# Work to complete
Find the line that contains "Given: Open the settings gear icon" in the entries below. Output it and each later line exactly, and nothing else.

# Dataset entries

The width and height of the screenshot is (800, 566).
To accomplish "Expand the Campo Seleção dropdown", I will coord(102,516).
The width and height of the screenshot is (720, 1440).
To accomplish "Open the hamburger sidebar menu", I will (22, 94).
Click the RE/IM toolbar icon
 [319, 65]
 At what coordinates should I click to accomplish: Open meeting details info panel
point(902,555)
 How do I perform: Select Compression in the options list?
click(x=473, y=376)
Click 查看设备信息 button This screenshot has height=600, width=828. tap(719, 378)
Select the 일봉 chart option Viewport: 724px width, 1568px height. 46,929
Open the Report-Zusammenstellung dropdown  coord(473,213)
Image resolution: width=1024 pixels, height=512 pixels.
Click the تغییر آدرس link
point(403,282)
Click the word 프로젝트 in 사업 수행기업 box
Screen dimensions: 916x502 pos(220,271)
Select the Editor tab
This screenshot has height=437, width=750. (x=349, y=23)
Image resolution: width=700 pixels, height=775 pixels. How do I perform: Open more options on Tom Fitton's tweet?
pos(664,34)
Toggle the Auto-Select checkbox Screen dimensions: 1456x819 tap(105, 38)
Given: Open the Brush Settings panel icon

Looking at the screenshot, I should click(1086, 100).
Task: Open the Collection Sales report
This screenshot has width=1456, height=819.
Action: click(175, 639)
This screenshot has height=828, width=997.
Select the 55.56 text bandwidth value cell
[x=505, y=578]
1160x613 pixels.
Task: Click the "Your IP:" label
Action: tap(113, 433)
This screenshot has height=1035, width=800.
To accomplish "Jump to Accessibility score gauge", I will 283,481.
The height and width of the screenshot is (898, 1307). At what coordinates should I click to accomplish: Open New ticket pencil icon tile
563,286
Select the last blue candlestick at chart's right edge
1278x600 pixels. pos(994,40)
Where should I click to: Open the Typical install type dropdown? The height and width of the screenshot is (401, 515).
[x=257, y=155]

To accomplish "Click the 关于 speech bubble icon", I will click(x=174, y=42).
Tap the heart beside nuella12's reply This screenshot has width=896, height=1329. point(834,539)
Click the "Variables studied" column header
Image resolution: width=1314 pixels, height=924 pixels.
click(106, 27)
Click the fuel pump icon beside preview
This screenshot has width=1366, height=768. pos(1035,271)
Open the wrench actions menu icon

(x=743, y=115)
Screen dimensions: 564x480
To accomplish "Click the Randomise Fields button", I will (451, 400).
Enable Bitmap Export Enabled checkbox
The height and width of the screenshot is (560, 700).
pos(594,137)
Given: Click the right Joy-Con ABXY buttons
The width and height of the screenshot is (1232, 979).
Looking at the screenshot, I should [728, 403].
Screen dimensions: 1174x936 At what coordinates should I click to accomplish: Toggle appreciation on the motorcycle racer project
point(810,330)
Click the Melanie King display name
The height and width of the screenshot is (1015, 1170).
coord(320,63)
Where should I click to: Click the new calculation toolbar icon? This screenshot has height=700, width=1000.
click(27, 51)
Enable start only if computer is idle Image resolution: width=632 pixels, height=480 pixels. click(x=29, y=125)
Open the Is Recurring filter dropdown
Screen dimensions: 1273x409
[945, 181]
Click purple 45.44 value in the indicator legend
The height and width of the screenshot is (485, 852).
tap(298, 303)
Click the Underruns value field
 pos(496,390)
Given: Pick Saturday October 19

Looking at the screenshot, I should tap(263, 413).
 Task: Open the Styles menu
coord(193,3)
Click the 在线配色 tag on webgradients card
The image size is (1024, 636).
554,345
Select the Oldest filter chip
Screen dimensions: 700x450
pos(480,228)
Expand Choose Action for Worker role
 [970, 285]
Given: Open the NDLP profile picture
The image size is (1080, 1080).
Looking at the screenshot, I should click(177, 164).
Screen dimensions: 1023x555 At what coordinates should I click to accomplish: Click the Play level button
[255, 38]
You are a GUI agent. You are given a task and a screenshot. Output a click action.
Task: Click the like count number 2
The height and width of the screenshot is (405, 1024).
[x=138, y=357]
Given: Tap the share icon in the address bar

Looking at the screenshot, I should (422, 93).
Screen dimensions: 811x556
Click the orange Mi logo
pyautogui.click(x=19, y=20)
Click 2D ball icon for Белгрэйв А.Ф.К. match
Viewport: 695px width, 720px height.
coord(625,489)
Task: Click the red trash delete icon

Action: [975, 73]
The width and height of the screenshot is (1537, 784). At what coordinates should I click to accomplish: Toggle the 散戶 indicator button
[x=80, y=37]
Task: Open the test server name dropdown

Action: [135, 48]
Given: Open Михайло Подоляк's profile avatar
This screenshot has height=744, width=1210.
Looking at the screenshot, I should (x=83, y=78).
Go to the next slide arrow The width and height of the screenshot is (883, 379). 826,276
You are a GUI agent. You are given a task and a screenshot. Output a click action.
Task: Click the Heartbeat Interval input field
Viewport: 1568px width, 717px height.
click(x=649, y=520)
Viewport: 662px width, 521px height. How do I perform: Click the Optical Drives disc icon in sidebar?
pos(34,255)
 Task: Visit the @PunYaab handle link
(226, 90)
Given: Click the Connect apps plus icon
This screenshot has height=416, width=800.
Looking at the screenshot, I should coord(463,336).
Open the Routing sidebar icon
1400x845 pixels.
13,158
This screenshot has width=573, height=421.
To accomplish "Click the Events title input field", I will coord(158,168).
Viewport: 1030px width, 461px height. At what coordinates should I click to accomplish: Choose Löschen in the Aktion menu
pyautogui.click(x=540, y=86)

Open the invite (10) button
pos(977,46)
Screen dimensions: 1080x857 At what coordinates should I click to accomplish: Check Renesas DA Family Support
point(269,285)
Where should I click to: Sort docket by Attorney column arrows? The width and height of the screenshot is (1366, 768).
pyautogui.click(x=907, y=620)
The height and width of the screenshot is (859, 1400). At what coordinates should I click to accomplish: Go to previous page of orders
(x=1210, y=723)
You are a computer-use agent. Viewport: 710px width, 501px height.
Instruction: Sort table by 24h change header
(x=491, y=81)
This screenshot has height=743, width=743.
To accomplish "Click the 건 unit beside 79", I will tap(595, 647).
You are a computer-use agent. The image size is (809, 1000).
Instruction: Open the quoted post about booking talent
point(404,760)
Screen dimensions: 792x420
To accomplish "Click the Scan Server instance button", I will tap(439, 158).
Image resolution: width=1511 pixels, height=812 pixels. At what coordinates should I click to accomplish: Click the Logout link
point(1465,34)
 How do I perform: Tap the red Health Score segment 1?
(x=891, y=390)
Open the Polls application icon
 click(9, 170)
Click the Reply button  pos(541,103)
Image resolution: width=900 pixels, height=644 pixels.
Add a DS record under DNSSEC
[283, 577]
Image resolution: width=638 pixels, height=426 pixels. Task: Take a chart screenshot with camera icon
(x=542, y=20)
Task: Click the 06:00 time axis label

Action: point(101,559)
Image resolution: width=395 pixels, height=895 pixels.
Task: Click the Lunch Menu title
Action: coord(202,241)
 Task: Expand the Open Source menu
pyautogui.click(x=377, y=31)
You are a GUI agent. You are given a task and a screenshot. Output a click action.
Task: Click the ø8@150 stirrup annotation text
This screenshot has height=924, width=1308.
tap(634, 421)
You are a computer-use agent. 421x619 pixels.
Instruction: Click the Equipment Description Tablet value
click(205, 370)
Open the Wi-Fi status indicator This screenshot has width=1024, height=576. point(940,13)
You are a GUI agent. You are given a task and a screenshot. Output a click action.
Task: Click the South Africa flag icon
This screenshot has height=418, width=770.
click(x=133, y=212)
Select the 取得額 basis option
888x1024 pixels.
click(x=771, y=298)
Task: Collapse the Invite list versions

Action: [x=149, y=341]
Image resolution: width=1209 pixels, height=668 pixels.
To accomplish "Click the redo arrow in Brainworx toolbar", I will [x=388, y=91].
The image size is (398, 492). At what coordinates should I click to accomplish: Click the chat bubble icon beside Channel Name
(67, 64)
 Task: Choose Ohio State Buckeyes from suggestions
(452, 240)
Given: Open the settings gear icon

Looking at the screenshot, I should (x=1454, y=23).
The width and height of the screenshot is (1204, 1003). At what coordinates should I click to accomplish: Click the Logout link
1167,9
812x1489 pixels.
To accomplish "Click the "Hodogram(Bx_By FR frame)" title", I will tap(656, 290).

# Answer space
Given: Open the settings gear icon

Looking at the screenshot, I should (x=1454, y=23).
The width and height of the screenshot is (1204, 1003). At what coordinates should I click to accomplish: Click the Logout link
1167,9
812x1489 pixels.
To accomplish "Click the "Hodogram(Bx_By FR frame)" title", I will tap(656, 290).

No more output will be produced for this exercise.